Boost logo

Boost :

Subject: Re: [boost] [regex] How robust are the <boost/regex/pending/unicode_iterator.hpp> adapters?
From: Beman Dawes (bdawes_at_[hidden])
Date: 2011-07-19 07:39:51


On Tue, Jul 19, 2011 at 4:24 AM, John Maddock <boost.regex_at_[hidden]> wrote:
>>>> Boost.Filesystem needs the UTF-32 to UTF-16 and UTF-16 to UTF-32
>>>> adapters to implement char16_t and char32_t support. Do they have any
>>>> known bugs or other outstanding problems?
>>>
>>> Yes, they can read past the end of your input range if it contains
>>> invalid
>>> data at the end.
>>
>> Interesting.
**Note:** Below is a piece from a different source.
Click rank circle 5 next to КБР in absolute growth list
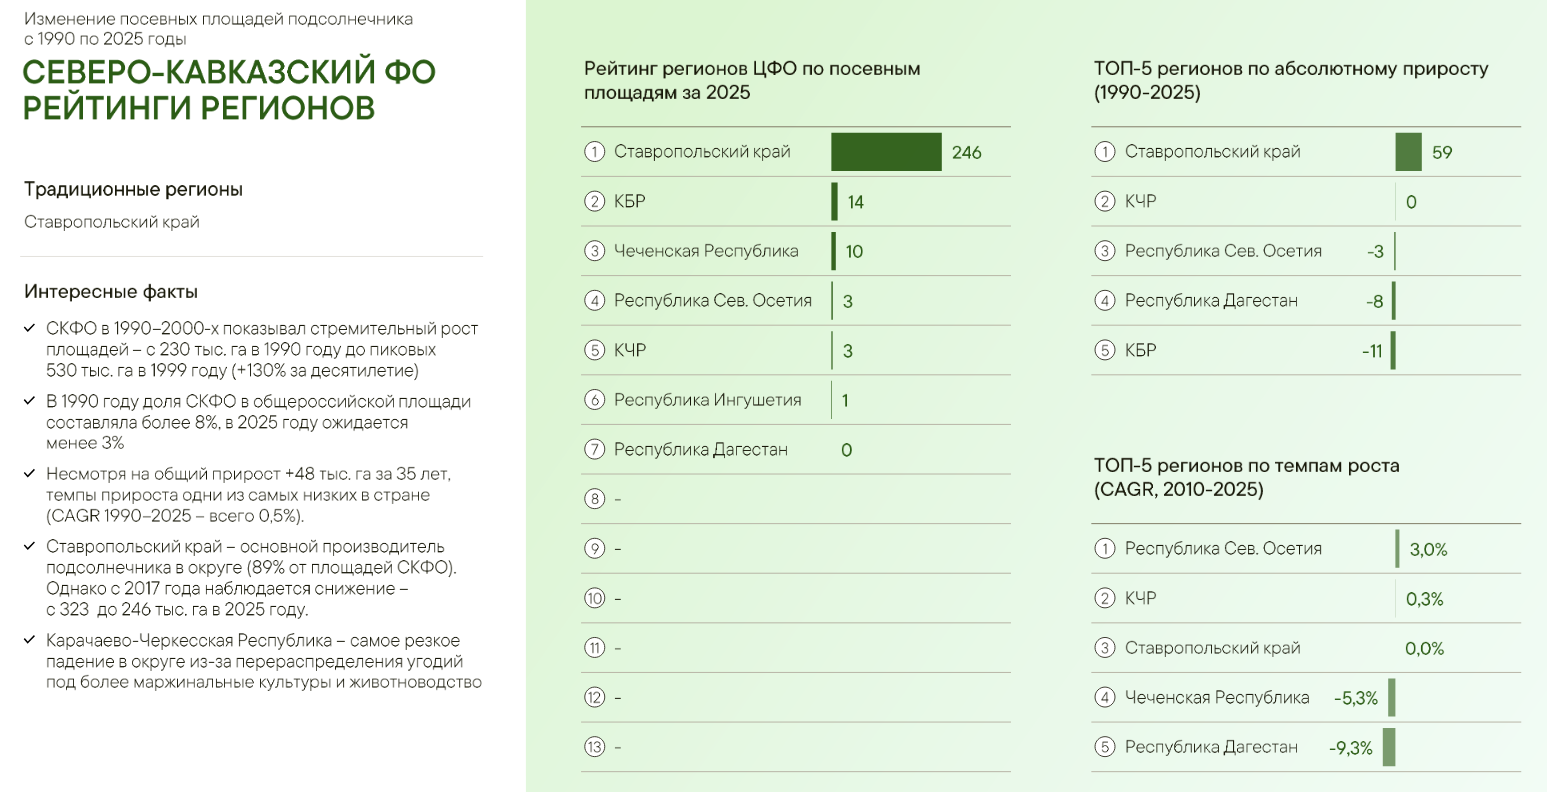 (x=1105, y=351)
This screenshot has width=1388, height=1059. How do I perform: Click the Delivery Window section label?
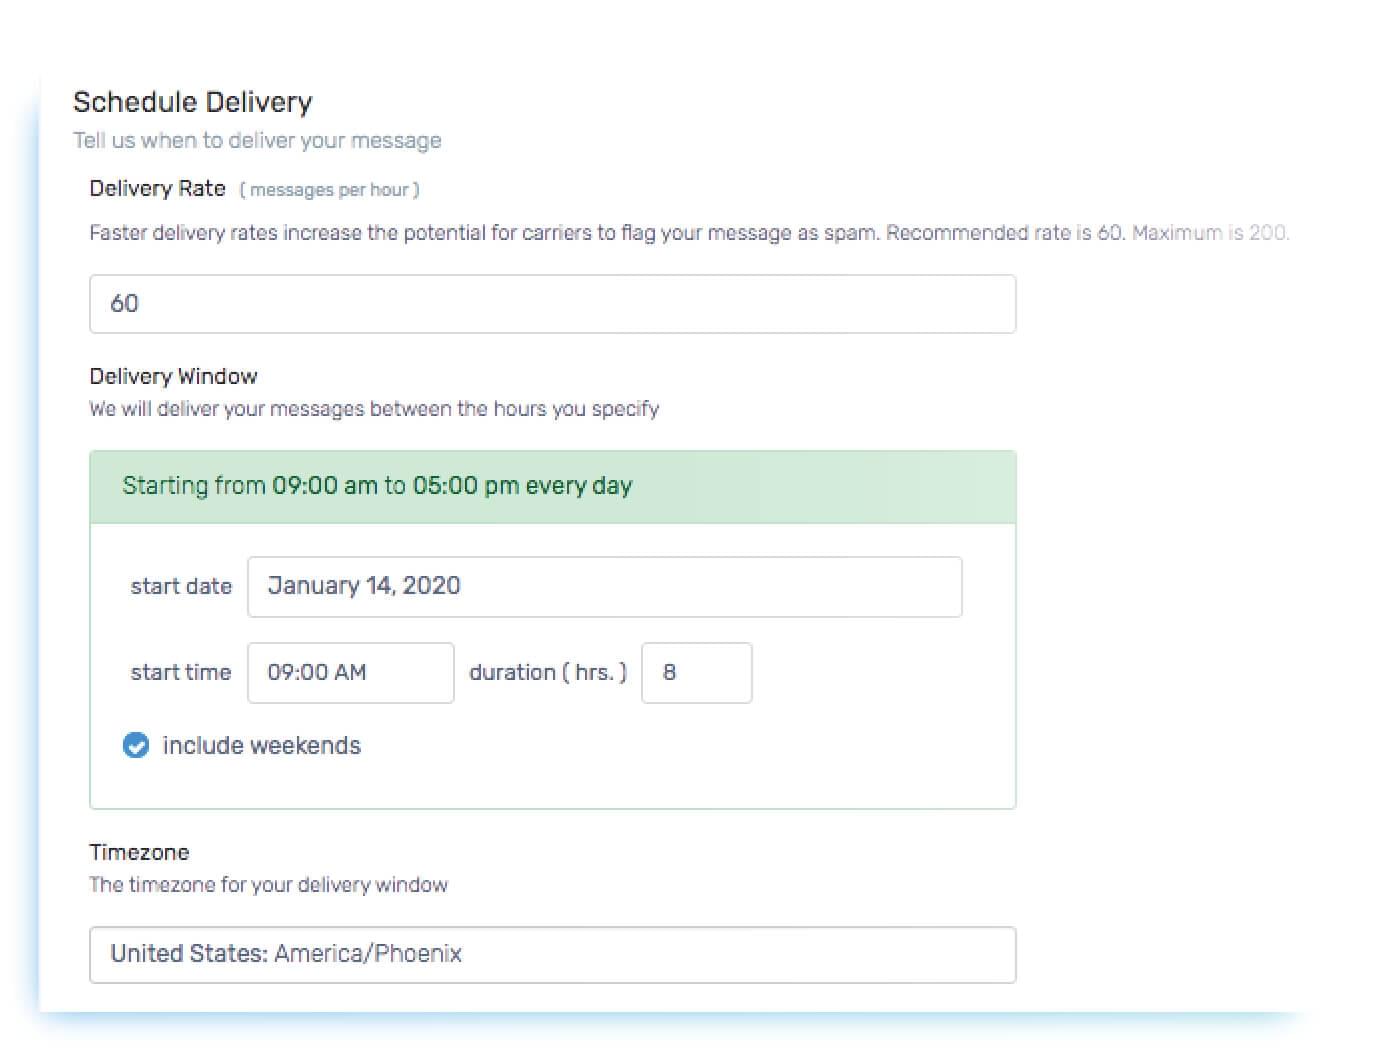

Would a fix be difficult?
>
> I was about to say there aren't any known issues, but yes that is a problem
> - and a fix would mean changing the interface - the problem comes because
> the iterators only store the current position in the underlying sequence and
> assumes that they can increment or decrement over a complete multi-byte
> sequence.  So if your underlying sequence contains a *truncated* multibye
> sequence at the start or end of the string then they can read past-the-end
> or even past-the-start :-(

Ouch!

> The only real fix is to redesign them to be range-based, so we can add the
> additional checks necessary, but of course this also makes them more
> heavyweight than they are at present.  I guess I was hoping we would have
> had a proper Unicode library for this by now (in Boost that is, not the
> sandbox ;)
>
> Oh well, maybe I should just bite the bullet and change/fix this hole.

What about moving portions of Mathias Gaunard's Unicode library into
detail? Have you looked at his code in the sandbox?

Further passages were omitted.